**What the task asks**
Rewrite the material with "question mark" changed to "info" and everything else left the same. Leave the pictures out.

══ Extracted entries ══

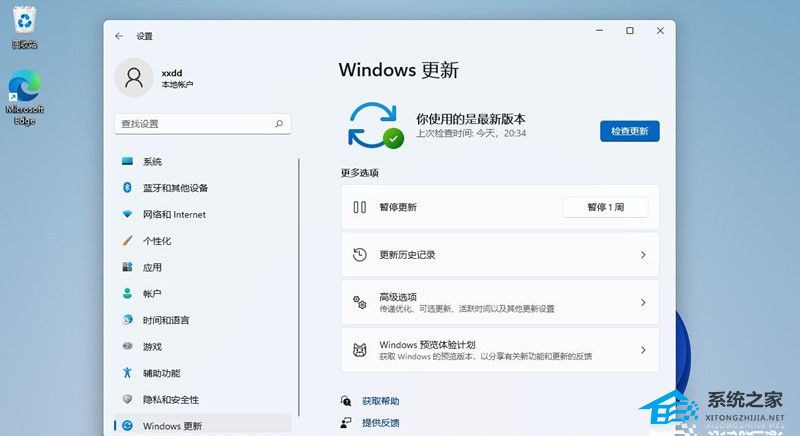The height and width of the screenshot is (436, 800).
Task: Click the xxdd user avatar icon
Action: (135, 78)
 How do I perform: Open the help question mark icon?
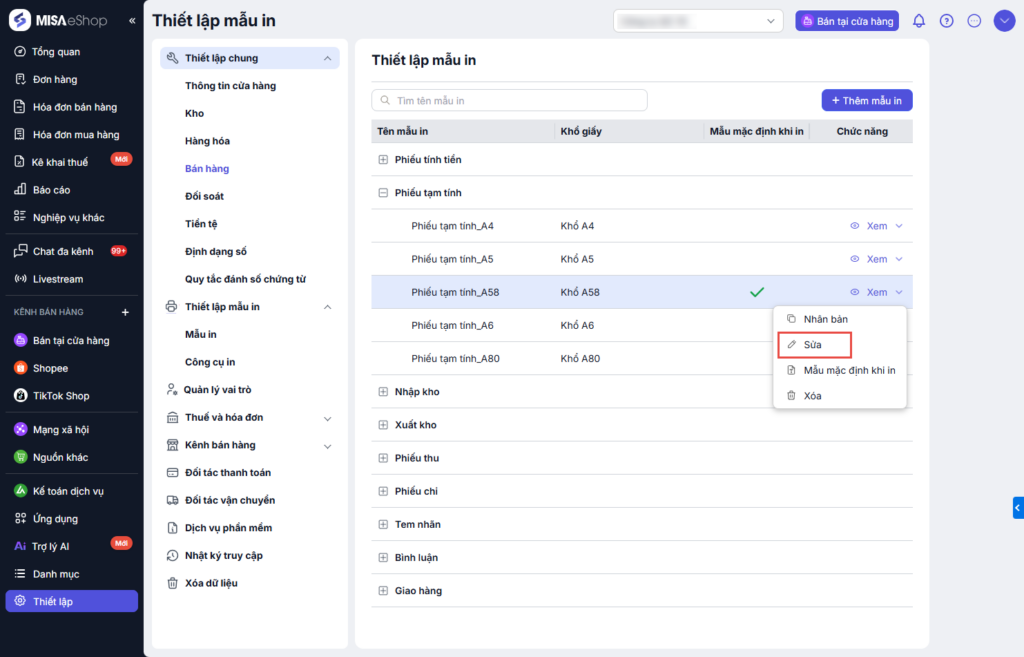(x=947, y=21)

═══

**Task response**
The height and width of the screenshot is (436, 800).
Task: Click the xxdd user avatar icon
Action: (135, 78)
 How do I perform: Open the help info icon?
(x=947, y=21)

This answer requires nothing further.